►
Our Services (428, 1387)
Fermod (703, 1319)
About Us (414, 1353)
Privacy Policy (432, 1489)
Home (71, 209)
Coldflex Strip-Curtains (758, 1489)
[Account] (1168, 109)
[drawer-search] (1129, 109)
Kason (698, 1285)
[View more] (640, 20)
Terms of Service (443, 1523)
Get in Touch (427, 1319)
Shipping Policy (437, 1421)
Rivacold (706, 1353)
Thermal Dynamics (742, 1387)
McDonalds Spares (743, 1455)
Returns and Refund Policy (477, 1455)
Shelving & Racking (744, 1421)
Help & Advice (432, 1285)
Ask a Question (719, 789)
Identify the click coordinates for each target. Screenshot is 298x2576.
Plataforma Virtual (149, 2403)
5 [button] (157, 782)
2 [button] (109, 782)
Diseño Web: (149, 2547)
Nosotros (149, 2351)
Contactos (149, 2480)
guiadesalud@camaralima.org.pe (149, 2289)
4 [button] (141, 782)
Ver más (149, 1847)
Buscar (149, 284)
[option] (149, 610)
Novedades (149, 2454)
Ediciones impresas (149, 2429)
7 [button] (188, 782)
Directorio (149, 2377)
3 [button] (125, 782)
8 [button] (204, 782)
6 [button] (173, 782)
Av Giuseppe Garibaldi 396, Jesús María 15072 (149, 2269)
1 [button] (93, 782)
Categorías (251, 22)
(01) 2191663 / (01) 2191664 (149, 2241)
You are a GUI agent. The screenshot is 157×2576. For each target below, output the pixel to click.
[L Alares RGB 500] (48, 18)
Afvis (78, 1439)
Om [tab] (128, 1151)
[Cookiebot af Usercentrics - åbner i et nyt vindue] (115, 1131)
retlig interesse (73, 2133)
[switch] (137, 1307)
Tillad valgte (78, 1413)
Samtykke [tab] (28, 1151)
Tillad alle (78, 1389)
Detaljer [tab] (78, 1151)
◄
All lines above with the word "Policy" need to be reported.

Privacy Policy (432, 1489)
Shipping Policy (437, 1421)
Returns and Refund Policy (477, 1455)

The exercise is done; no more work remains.